死出の門、新生の門

「ねえ、そこの──そこのお姉さん!」
 夕暮れ時のサファイアアベニュー国際市場をとぼとぼと歩いていたファロロは、慌てたような呼び声に顔を上げた。
 聞き覚えのない声だった。自分のことだろうかと振り返ると、真っ直ぐに自分を見てくる人物と目が合った。

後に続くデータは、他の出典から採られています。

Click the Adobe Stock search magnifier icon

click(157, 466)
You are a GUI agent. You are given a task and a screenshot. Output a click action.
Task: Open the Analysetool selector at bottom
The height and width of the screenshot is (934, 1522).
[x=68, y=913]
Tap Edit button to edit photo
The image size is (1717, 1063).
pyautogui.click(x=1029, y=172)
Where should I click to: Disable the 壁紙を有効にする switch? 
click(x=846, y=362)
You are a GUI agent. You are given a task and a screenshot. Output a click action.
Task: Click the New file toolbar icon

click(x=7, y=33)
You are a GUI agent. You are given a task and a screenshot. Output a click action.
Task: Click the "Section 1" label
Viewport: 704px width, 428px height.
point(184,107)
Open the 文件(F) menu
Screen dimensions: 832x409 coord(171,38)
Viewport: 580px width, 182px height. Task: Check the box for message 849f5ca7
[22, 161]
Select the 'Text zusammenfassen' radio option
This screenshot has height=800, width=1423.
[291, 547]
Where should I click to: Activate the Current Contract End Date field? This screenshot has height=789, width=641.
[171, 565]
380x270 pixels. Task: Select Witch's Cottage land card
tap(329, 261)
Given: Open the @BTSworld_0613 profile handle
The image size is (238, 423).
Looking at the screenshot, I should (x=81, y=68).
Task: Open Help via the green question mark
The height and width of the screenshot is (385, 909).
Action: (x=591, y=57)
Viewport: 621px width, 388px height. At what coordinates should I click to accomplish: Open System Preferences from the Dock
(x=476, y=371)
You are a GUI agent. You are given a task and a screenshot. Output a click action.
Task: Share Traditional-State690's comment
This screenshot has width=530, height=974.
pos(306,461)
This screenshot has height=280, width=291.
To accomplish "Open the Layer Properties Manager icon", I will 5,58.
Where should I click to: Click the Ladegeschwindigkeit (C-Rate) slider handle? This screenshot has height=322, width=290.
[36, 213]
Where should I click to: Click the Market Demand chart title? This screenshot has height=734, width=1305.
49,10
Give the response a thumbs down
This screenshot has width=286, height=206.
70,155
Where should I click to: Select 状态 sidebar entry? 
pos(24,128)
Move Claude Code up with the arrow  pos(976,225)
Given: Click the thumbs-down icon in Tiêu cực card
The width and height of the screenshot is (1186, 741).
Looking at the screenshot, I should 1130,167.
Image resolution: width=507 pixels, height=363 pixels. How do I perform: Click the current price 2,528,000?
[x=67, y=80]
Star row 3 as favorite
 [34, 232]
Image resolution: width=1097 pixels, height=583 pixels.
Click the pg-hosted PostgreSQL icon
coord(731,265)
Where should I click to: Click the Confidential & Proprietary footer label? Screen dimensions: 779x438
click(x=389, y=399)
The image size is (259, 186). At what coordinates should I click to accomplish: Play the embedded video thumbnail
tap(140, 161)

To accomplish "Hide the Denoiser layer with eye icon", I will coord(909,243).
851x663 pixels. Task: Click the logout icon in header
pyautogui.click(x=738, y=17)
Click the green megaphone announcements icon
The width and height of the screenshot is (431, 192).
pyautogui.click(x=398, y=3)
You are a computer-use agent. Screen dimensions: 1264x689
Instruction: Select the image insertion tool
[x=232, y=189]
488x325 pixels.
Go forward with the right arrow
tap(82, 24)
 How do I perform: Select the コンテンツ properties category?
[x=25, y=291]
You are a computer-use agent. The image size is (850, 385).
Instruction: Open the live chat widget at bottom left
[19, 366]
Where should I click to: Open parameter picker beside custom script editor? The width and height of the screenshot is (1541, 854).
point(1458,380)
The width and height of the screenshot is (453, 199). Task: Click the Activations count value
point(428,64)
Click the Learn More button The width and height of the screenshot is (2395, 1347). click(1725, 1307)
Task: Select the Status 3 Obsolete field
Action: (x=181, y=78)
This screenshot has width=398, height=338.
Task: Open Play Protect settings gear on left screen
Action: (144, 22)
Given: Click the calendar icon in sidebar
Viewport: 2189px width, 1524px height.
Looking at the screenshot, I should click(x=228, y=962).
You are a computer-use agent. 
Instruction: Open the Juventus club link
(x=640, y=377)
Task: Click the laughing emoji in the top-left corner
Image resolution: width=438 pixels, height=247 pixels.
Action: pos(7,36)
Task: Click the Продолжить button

 ミコッテ族の娘だ。おそらく、自分と同じ年の頃の。誰だろうと困惑しかけたファロロは、すぐに小さく声を上げた。白い髪。褐色の肌。紺碧の瞳。なによりも、その手首に巻かれた組み紐──。
「ああ、やっぱり。あの時のお姉さんだよね」
 駆け寄ってきた娘をファロロは驚いて見上げる。
「あなた、この間の……」
 三ヶ月ほど前──あの霊災の直後、ナル大門の外で出会った娘だった。
 思いがけない再会なのは向こうも同じようだった。二人はしばし、見つめ合ったまま言葉に詰まった。
「ファロロさん、だったよね」
「イ・ノギヤさん、よね」
 声が重なる。娘は──イ・ノギヤは表情を緩めた。
「よかった。もう一度会えたらと思ってたんだ。ちゃんとお礼を言えてなかったから。……あの時は、助けてくれてありがとう」
 ファロロは目を伏せた。
「……お礼なんて。大したことはしていないもの」
 そう、本当に、礼を言われるようなことは何もしていない。
 霊災後、組織的な救助活動が開始されてしばらく経った頃。一人でウルダハに流れ着いたらしい彼女に、確かに声をかけた。自分と年の頃が近そうな娘が荒野にぽつねんと佇んでいるのを、どうしても見過ごすことができなかったのだ。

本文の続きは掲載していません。